**What needs to be done**
Nothing but an exact copy of the records is expected here.

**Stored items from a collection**

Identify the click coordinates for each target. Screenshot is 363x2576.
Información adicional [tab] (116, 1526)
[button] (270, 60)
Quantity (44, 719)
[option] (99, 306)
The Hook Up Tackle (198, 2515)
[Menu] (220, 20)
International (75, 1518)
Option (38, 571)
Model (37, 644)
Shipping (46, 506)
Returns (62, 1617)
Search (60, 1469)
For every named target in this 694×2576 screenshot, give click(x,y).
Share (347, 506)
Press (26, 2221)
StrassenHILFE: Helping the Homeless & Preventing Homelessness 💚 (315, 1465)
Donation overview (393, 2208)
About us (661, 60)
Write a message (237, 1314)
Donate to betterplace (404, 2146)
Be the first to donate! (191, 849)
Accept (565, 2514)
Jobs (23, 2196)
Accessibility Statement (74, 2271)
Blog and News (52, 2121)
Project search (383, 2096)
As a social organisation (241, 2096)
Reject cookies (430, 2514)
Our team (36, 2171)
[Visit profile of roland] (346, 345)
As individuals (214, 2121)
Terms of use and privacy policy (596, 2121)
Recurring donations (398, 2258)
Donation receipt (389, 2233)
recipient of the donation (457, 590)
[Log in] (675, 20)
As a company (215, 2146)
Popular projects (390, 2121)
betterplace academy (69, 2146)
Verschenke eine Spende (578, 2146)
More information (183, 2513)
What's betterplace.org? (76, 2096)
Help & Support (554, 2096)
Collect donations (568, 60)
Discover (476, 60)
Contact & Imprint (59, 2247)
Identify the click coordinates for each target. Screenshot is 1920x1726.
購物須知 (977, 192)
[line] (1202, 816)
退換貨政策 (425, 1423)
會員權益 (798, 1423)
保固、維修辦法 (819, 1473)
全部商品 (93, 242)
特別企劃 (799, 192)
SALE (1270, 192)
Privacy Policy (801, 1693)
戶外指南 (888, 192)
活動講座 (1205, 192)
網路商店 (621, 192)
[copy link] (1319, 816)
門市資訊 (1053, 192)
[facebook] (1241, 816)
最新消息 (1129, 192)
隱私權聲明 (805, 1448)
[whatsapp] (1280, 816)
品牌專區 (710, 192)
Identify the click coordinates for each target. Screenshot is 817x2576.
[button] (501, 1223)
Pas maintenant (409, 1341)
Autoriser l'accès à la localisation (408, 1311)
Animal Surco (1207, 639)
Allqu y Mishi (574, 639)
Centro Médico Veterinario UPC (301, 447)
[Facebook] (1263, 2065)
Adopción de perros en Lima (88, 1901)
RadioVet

**Your response**
Identify the click coordinates for each target. Screenshot is 363x2576.
Información adicional [tab] (116, 1526)
[button] (270, 60)
Quantity (44, 719)
[option] (99, 306)
The Hook Up Tackle (198, 2515)
[Menu] (220, 20)
International (75, 1518)
Option (38, 571)
Model (37, 644)
Shipping (46, 506)
Returns (62, 1617)
Search (60, 1469)
For every named target in this 694×2576 screenshot, give click(x,y).
Share (347, 506)
Press (26, 2221)
StrassenHILFE: Helping the Homeless & Preventing Homelessness 💚 (315, 1465)
Donation overview (393, 2208)
About us (661, 60)
Write a message (237, 1314)
Donate to betterplace (404, 2146)
Be the first to donate! (191, 849)
Accept (565, 2514)
Jobs (23, 2196)
Accessibility Statement (74, 2271)
Blog and News (52, 2121)
Project search (383, 2096)
As a social organisation (241, 2096)
Reject cookies (430, 2514)
Our team (36, 2171)
[Visit profile of roland] (346, 345)
As individuals (214, 2121)
Terms of use and privacy policy (596, 2121)
Recurring donations (398, 2258)
Donation receipt (389, 2233)
recipient of the donation (457, 590)
[Log in] (675, 20)
As a company (215, 2146)
Popular projects (390, 2121)
betterplace academy (69, 2146)
Verschenke eine Spende (578, 2146)
More information (183, 2513)
What's betterplace.org? (76, 2096)
Help & Support (554, 2096)
Collect donations (568, 60)
Discover (476, 60)
Contact & Imprint (59, 2247)
Identify the click coordinates for each target. Screenshot is 1920x1726.
購物須知 (977, 192)
[line] (1202, 816)
退換貨政策 (425, 1423)
會員權益 (798, 1423)
保固、維修辦法 (819, 1473)
全部商品 (93, 242)
特別企劃 (799, 192)
SALE (1270, 192)
Privacy Policy (801, 1693)
戶外指南 (888, 192)
活動講座 (1205, 192)
網路商店 (621, 192)
[copy link] (1319, 816)
門市資訊 (1053, 192)
[facebook] (1241, 816)
最新消息 (1129, 192)
隱私權聲明 (805, 1448)
[whatsapp] (1280, 816)
品牌專區 (710, 192)
Identify the click coordinates for each target. Screenshot is 817x2576.
[button] (501, 1223)
Pas maintenant (409, 1341)
Autoriser l'accès à la localisation (408, 1311)
Animal Surco (1207, 639)
Allqu y Mishi (574, 639)
Centro Médico Veterinario UPC (301, 447)
[Facebook] (1263, 2065)
Adopción de perros en Lima (88, 1901)
RadioVet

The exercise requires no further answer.